- REQUIREMENT -
Restate the data exactly, with nothing altered.

[Saved entries]
====

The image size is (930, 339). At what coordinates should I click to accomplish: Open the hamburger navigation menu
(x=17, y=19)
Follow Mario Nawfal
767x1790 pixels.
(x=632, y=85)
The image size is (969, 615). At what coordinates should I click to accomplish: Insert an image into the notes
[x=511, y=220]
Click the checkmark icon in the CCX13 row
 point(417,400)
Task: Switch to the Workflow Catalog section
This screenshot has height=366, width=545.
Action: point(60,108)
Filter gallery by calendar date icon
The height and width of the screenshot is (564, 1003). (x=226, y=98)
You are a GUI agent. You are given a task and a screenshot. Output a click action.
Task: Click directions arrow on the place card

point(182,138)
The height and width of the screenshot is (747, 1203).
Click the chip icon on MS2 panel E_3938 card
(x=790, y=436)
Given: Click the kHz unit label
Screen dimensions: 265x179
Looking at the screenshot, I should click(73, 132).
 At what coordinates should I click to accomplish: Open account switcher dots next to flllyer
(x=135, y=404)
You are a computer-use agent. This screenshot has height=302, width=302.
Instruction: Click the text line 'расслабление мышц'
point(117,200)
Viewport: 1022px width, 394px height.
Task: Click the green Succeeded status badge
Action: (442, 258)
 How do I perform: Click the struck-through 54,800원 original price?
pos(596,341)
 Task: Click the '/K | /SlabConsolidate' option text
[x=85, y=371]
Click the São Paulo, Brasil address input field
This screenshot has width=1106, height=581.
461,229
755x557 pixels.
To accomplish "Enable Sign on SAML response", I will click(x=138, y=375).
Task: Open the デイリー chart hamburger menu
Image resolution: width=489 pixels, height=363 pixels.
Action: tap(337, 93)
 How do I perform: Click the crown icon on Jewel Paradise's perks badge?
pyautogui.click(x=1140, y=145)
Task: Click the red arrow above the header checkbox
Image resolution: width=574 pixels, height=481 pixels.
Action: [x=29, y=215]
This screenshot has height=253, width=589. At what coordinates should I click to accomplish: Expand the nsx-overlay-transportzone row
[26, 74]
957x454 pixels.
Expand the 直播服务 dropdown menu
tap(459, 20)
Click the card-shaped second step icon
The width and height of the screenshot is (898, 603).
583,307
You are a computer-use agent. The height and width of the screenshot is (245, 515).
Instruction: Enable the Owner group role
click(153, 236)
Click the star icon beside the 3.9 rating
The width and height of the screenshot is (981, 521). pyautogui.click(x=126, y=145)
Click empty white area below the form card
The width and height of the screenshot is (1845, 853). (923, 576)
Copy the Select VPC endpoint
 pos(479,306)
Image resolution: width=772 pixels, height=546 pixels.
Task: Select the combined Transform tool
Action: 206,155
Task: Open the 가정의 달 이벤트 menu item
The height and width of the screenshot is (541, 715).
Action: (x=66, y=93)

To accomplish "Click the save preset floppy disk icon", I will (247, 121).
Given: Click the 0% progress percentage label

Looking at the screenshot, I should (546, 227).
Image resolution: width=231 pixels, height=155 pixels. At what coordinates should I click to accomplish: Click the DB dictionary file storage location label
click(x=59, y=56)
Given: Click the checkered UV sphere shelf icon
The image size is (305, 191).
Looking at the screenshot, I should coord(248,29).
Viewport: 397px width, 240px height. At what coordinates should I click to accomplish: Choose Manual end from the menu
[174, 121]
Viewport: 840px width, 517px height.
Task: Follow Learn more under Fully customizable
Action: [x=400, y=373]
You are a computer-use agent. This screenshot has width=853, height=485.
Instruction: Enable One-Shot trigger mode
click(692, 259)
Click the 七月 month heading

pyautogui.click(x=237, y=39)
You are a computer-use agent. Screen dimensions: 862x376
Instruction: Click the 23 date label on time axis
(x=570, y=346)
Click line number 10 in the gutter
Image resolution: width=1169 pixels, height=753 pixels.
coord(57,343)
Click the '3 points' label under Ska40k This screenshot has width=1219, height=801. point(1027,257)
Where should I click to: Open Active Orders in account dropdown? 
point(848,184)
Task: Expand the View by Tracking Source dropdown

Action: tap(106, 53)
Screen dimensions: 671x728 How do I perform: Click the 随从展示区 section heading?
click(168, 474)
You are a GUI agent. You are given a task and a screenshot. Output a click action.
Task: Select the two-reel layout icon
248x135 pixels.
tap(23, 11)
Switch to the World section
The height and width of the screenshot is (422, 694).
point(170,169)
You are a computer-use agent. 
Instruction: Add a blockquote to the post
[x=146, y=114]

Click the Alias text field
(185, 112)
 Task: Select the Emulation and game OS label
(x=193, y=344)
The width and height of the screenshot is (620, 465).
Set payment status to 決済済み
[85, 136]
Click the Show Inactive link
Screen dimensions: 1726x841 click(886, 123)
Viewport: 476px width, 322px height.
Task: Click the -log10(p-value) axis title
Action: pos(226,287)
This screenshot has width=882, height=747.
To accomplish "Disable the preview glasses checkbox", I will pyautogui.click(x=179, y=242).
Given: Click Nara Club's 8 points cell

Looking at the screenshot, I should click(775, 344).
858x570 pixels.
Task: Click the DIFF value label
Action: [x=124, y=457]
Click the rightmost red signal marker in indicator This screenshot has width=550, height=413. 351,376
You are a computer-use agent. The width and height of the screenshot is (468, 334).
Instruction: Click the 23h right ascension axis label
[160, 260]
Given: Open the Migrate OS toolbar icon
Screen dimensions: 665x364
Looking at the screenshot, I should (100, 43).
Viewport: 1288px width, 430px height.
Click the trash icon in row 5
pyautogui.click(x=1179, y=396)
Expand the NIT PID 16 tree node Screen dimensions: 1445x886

====

- SOLUTION TO THIS EXERCISE -
The image size is (930, 339). At what coordinates should I click to accomplish: Open the hamburger navigation menu
(x=17, y=19)
Follow Mario Nawfal
767x1790 pixels.
(x=632, y=85)
The image size is (969, 615). At what coordinates should I click to accomplish: Insert an image into the notes
[x=511, y=220]
Click the checkmark icon in the CCX13 row
 point(417,400)
Task: Switch to the Workflow Catalog section
This screenshot has height=366, width=545.
Action: point(60,108)
Filter gallery by calendar date icon
The height and width of the screenshot is (564, 1003). (x=226, y=98)
You are a GUI agent. You are given a task and a screenshot. Output a click action.
Task: Click directions arrow on the place card

point(182,138)
The height and width of the screenshot is (747, 1203).
Click the chip icon on MS2 panel E_3938 card
(x=790, y=436)
Given: Click the kHz unit label
Screen dimensions: 265x179
Looking at the screenshot, I should click(73, 132).
 At what coordinates should I click to accomplish: Open account switcher dots next to flllyer
(x=135, y=404)
You are a computer-use agent. This screenshot has height=302, width=302.
Instruction: Click the text line 'расслабление мышц'
point(117,200)
Viewport: 1022px width, 394px height.
Task: Click the green Succeeded status badge
Action: (442, 258)
 How do I perform: Click the struck-through 54,800원 original price?
pos(596,341)
 Task: Click the '/K | /SlabConsolidate' option text
[x=85, y=371]
Click the São Paulo, Brasil address input field
This screenshot has width=1106, height=581.
461,229
755x557 pixels.
To accomplish "Enable Sign on SAML response", I will click(x=138, y=375).
Task: Open the デイリー chart hamburger menu
Image resolution: width=489 pixels, height=363 pixels.
Action: tap(337, 93)
 How do I perform: Click the crown icon on Jewel Paradise's perks badge?
pyautogui.click(x=1140, y=145)
Task: Click the red arrow above the header checkbox
Image resolution: width=574 pixels, height=481 pixels.
Action: [x=29, y=215]
This screenshot has height=253, width=589. At what coordinates should I click to accomplish: Expand the nsx-overlay-transportzone row
[26, 74]
957x454 pixels.
Expand the 直播服务 dropdown menu
tap(459, 20)
Click the card-shaped second step icon
The width and height of the screenshot is (898, 603).
583,307
You are a computer-use agent. The height and width of the screenshot is (245, 515).
Instruction: Enable the Owner group role
click(153, 236)
Click the star icon beside the 3.9 rating
The width and height of the screenshot is (981, 521). pyautogui.click(x=126, y=145)
Click empty white area below the form card
The width and height of the screenshot is (1845, 853). (923, 576)
Copy the Select VPC endpoint
 pos(479,306)
Image resolution: width=772 pixels, height=546 pixels.
Task: Select the combined Transform tool
Action: 206,155
Task: Open the 가정의 달 이벤트 menu item
The height and width of the screenshot is (541, 715).
Action: (x=66, y=93)

To accomplish "Click the save preset floppy disk icon", I will (247, 121).
Given: Click the 0% progress percentage label

Looking at the screenshot, I should (546, 227).
Image resolution: width=231 pixels, height=155 pixels. At what coordinates should I click to accomplish: Click the DB dictionary file storage location label
click(x=59, y=56)
Given: Click the checkered UV sphere shelf icon
The image size is (305, 191).
Looking at the screenshot, I should coord(248,29).
Viewport: 397px width, 240px height. At what coordinates should I click to accomplish: Choose Manual end from the menu
[174, 121]
Viewport: 840px width, 517px height.
Task: Follow Learn more under Fully customizable
Action: [x=400, y=373]
You are a computer-use agent. This screenshot has width=853, height=485.
Instruction: Enable One-Shot trigger mode
click(692, 259)
Click the 七月 month heading

pyautogui.click(x=237, y=39)
You are a computer-use agent. Screen dimensions: 862x376
Instruction: Click the 23 date label on time axis
(x=570, y=346)
Click line number 10 in the gutter
Image resolution: width=1169 pixels, height=753 pixels.
coord(57,343)
Click the '3 points' label under Ska40k This screenshot has width=1219, height=801. point(1027,257)
Where should I click to: Open Active Orders in account dropdown? 
point(848,184)
Task: Expand the View by Tracking Source dropdown

Action: tap(106, 53)
Screen dimensions: 671x728 How do I perform: Click the 随从展示区 section heading?
click(168, 474)
You are a GUI agent. You are given a task and a screenshot. Output a click action.
Task: Select the two-reel layout icon
248x135 pixels.
tap(23, 11)
Switch to the World section
The height and width of the screenshot is (422, 694).
point(170,169)
You are a computer-use agent. 
Instruction: Add a blockquote to the post
[x=146, y=114]

Click the Alias text field
(185, 112)
 Task: Select the Emulation and game OS label
(x=193, y=344)
The width and height of the screenshot is (620, 465).
Set payment status to 決済済み
[85, 136]
Click the Show Inactive link
Screen dimensions: 1726x841 click(886, 123)
Viewport: 476px width, 322px height.
Task: Click the -log10(p-value) axis title
Action: pos(226,287)
This screenshot has width=882, height=747.
To accomplish "Disable the preview glasses checkbox", I will pyautogui.click(x=179, y=242).
Given: Click Nara Club's 8 points cell

Looking at the screenshot, I should click(775, 344).
858x570 pixels.
Task: Click the DIFF value label
Action: [x=124, y=457]
Click the rightmost red signal marker in indicator This screenshot has width=550, height=413. 351,376
You are a computer-use agent. The width and height of the screenshot is (468, 334).
Instruction: Click the 23h right ascension axis label
[160, 260]
Given: Open the Migrate OS toolbar icon
Screen dimensions: 665x364
Looking at the screenshot, I should (100, 43).
Viewport: 1288px width, 430px height.
Click the trash icon in row 5
pyautogui.click(x=1179, y=396)
Expand the NIT PID 16 tree node Screen dimensions: 1445x886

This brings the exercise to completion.